Apache Geode CHANGELOG

Restoring Redundancy in Partitioned Regions

Restoring redundancy is a member operation. It affects all partitioned regions defined by the member, regardless of whether the member hosts data for the regions.

Restoring redundancy creates new redundant copies of buckets on members hosting the region and by default reassigns which members host the primary buckets to give better load balancing. It does not move buckets from one member to another. The reassignment of primary hosts can be prevented using the appropriate flags, as described below. See Configure High Availability for a Partitioned Region for further detail on redundancy.

For efficiency, when starting multiple members, trigger the restore redundancy a single time, after you have added all members.

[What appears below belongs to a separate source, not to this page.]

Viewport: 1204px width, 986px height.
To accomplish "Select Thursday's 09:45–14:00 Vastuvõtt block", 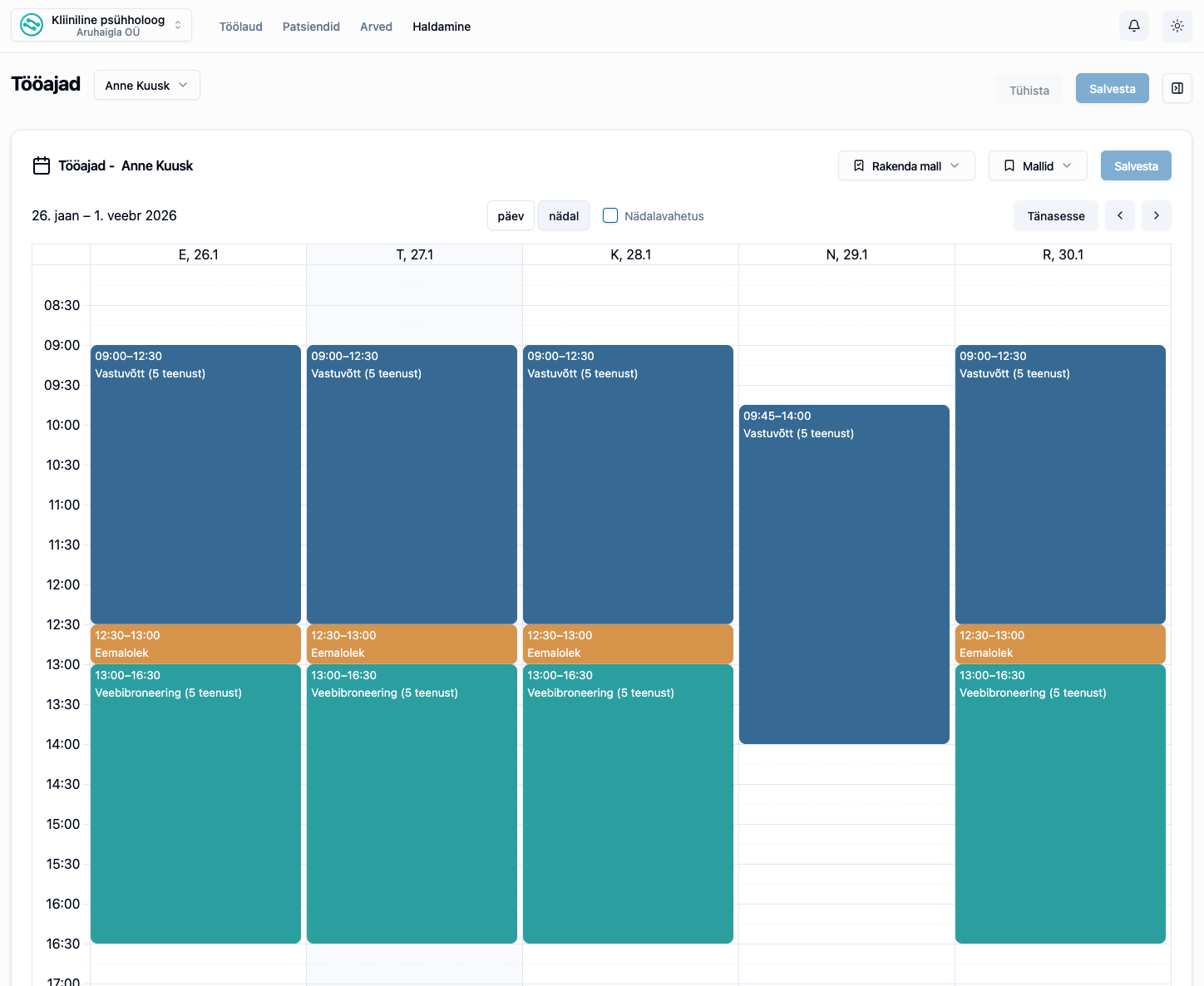I will tap(844, 574).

Initiate a restore redundancy operation using one of the following:

  • gfsh command. First, starting a gfsh prompt and connect to the cluster. Then type the following command:

    gfsh>restore redundancy
    

    Optionally, you can specify regions to include or exclude from restoring redundancy, and prevent the operation from reassigning which members host primary copies. Type help restore redundancy or see restore redundancy for more information.

  • API call:

    ResourceManager manager = cache.getResourceManager();
    CompletableFuture<RestoreRedundancyResults> future = manager.createRestoreRedundancyOperation()
      .includeRegions(regionsToInclude)
      .excludeRegions(regionsToExclude)
      .shouldReassignPrimaries(false)
      .start();
    //Get the results
    RestoreRedundancyResults results = future.get();
    //These are some of the details we can get about the run from the API
    System.out.println("Restore redundancy operation status is " + results.getStatus());
    System.out.println("Results for each included region: " + results.getMessage());
    System.out.println("Number of regions with no redundant copies: " + results.getZeroRedundancyRegionResults().size();
    System.out.println("Results for region " + regionName + ": " + results.getRegionResult(regionName).getMessage();
    

If you have start-recovery-delay=-1 configured for your partitioned region, you will need to perform a restore redundancy operation on your region after you restart any members in your cluster in order to recover any lost redundancy.

If you have start-recovery-delay set to a low number, you may need to wait extra time until the region has recovered redundancy.